I look to the brambles and wonder what they have found out there.

Unable to watch for a moment longer, I leave my room, and find that Greta’s door is open. Her bed is made and there are a couple of outfits, colorful as rainbows, laid out as if she’s having a hard time deciding what, among all her options, she will put on for the day. Her roommate does not seem to be in there.

No doubt Greta is in the bathroom and I head there with heavy feet that become ever more weighty as I worry about my roommate.

Inside, the air is especially thick with steam and shampoo scents from the rounds of morning showers. There are two girls at the sinks, curved over the basins as they brush their teeth. Someone is still in the process of showering, the rainfall landing in a tinny rush on the drain.
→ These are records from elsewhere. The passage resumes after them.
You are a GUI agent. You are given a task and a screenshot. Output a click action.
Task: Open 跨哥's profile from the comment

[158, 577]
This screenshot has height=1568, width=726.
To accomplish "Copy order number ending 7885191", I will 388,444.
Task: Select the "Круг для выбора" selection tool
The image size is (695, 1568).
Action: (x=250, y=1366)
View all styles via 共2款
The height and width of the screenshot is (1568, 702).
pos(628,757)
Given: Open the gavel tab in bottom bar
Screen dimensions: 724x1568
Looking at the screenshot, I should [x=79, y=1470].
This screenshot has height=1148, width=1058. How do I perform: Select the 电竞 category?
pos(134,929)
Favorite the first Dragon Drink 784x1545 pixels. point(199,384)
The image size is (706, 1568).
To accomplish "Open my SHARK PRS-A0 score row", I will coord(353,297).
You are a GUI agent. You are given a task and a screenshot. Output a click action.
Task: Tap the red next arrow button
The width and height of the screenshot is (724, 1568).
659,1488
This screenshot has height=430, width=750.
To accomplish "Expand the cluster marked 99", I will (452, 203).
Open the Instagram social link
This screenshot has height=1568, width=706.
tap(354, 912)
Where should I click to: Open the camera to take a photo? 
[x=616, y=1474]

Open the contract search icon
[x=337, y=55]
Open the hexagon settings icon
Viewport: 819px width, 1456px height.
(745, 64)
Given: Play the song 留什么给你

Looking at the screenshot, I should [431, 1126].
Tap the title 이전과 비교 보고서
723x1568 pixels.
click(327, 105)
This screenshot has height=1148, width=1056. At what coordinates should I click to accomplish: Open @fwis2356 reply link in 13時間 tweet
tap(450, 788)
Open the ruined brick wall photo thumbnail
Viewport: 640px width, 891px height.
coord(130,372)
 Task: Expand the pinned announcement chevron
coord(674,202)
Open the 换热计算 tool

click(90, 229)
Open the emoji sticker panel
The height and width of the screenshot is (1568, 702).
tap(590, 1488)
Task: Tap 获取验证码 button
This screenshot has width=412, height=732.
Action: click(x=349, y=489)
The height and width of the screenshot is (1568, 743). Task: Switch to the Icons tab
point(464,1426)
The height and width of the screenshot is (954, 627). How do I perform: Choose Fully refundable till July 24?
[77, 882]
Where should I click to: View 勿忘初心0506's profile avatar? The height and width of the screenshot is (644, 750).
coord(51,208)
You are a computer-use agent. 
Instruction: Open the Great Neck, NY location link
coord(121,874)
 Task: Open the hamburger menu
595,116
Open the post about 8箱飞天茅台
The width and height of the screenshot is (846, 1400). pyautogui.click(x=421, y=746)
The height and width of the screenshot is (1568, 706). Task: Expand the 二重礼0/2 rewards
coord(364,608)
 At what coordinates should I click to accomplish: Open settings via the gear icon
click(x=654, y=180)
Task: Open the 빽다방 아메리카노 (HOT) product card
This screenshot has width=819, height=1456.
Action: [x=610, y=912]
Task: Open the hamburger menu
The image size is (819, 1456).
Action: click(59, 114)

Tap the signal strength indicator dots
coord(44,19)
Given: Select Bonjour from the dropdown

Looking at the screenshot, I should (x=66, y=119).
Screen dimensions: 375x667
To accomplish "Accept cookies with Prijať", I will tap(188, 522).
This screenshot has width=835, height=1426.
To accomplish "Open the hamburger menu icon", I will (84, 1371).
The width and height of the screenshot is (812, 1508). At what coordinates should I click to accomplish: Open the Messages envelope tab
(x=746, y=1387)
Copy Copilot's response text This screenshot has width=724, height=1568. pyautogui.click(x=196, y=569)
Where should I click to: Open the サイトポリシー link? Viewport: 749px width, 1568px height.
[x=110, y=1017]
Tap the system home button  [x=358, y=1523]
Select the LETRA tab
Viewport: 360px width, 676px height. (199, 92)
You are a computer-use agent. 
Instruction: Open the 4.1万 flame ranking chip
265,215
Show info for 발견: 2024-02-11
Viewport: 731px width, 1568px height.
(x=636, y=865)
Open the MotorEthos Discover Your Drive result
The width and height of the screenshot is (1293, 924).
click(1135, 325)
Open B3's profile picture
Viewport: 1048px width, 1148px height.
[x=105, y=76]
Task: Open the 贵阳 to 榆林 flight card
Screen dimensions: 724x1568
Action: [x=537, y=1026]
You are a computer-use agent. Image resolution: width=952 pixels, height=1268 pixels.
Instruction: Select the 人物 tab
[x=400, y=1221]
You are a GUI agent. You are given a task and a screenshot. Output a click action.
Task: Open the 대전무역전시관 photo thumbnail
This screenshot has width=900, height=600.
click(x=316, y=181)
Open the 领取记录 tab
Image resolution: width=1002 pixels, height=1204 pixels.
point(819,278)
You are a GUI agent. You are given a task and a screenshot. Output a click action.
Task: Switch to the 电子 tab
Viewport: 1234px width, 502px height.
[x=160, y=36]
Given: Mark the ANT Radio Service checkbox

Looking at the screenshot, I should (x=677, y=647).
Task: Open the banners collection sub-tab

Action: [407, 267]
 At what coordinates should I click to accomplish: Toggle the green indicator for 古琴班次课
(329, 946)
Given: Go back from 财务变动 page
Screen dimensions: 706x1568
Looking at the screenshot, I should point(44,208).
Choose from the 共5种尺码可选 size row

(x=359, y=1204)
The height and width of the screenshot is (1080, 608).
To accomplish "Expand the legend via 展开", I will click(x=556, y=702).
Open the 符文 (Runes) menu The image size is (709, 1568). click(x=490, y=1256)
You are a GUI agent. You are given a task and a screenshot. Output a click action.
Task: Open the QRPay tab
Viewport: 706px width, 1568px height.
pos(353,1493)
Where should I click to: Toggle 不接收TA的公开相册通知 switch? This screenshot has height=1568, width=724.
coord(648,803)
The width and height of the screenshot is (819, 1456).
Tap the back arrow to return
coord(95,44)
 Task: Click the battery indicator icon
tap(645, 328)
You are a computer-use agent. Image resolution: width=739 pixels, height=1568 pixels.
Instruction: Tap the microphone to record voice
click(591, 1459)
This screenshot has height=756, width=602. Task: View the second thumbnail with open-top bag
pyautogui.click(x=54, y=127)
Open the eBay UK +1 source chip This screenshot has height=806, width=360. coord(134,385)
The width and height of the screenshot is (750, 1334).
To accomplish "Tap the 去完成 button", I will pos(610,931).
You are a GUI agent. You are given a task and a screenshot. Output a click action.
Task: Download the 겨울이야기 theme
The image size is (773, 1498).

I use the toilet and go to wash my hands. As I dry them off, I glance over my shoulder. At the bank of cubbies, Greta’s bucket is missing, so she must be the one under the spray. Strots’s is in its space, so she must be upstairs with Keisha.

The night’s repose has steeled me. Once Greta returns to her room, I’m going to tell her my truth so she can be mad at the right person. And then I need to go up and confess my sin of silence to my roommate. In front of her girlfriend, too, so that my accountability is magnified. It may be too late; Greta may be gunning for Keisha already. But my conscience needs a shower of its own.

When I get back to my room, the order of my To-Do list is inverted. Strots has returned already. She’s sitting on her bed, smoking, dressed in her sleeping rig of T-shirt and boxer shorts, her shower shoes on her bare feet. Her hair is wet and slicked back from a combing.

She doesn’t notice me.

“Strots?” I say as I quickly shut our door to make sure no one sees her with her Marlboro. “You okay?”

Maybe she’s deliberately giving me the cold shoulder? But I never told her about the panties, so how would she know that I—

Her head jerks as her eyes shift to me. “Oh, hey.”

There’s no anger in her expression. There’s no… anything, really. She’s like a billboard of herself, painted by an amateur.

“Sorry,” I say. “I didn’t mean to startle you.”

I approach her cautiously. In case she wants to yell at me. When she just goes back to smoking, I’m disarmed by her detachment.

“Are you all right?” I ask.

“Oh, yeah.” She taps her cigarette on her Coke bottle’s opening and misses, ash spilling down onto her bare leg. “Just great. And you?”

As now really doesn’t seem like the right moment for my confession, I should go on about my business and intercept Greta as she comes back from her shower. But I feel compelled to stay with my roommate.

“Um, did you see the cops out there?” I say, unsure how to break the silence.

“Out where?” she says on an exhale.

“In the parking lot.”

“No.” Strots taps her ash and makes the Coke goal this time. “Was there one?”

“Three, I think.” I go over and tilt into the window. “They’re gone now.”

“Weird.” Strots rubs her face with her free hand. “So Keisha broke up with me last night.”

“What?” I fall into my desk chair. “Why?”

“It’s just too much, you know. The whole thing about Greta and me from last year.”

“But it’s resolved. I mean, your father took care of everything.”

“Keisha’s on an academic scholarship. If it gets yanked? She can’t afford to be here anymore.” Strots shrugs. “Even though I didn’t get expelled, I’m on probation and I’m contaminated in the eyes of the administration, so it’s too dangerous for her to hang out with me. Christian values and all, you know? And the school can’t sacrifice me, but she’d be out in the blink of an eye. She’s right.”

A chill goes through me. “Did Greta find you last night?” I ask with dread.

“Huh?”

“I think, ah, I think she was looking for you.”

Strots has a faraway cast to her eyes as she glances over at me, and I imagine all kinds of thoughts fighting for airtime in her head. The same thing is happening on my side of the room.

I clear my throat. “So, um, I have to tell you something—”

“You know, I think I will leave.”

“What?” My breath clogs in my throat. “What do you mean, leave. As in this dorm—or as in school?”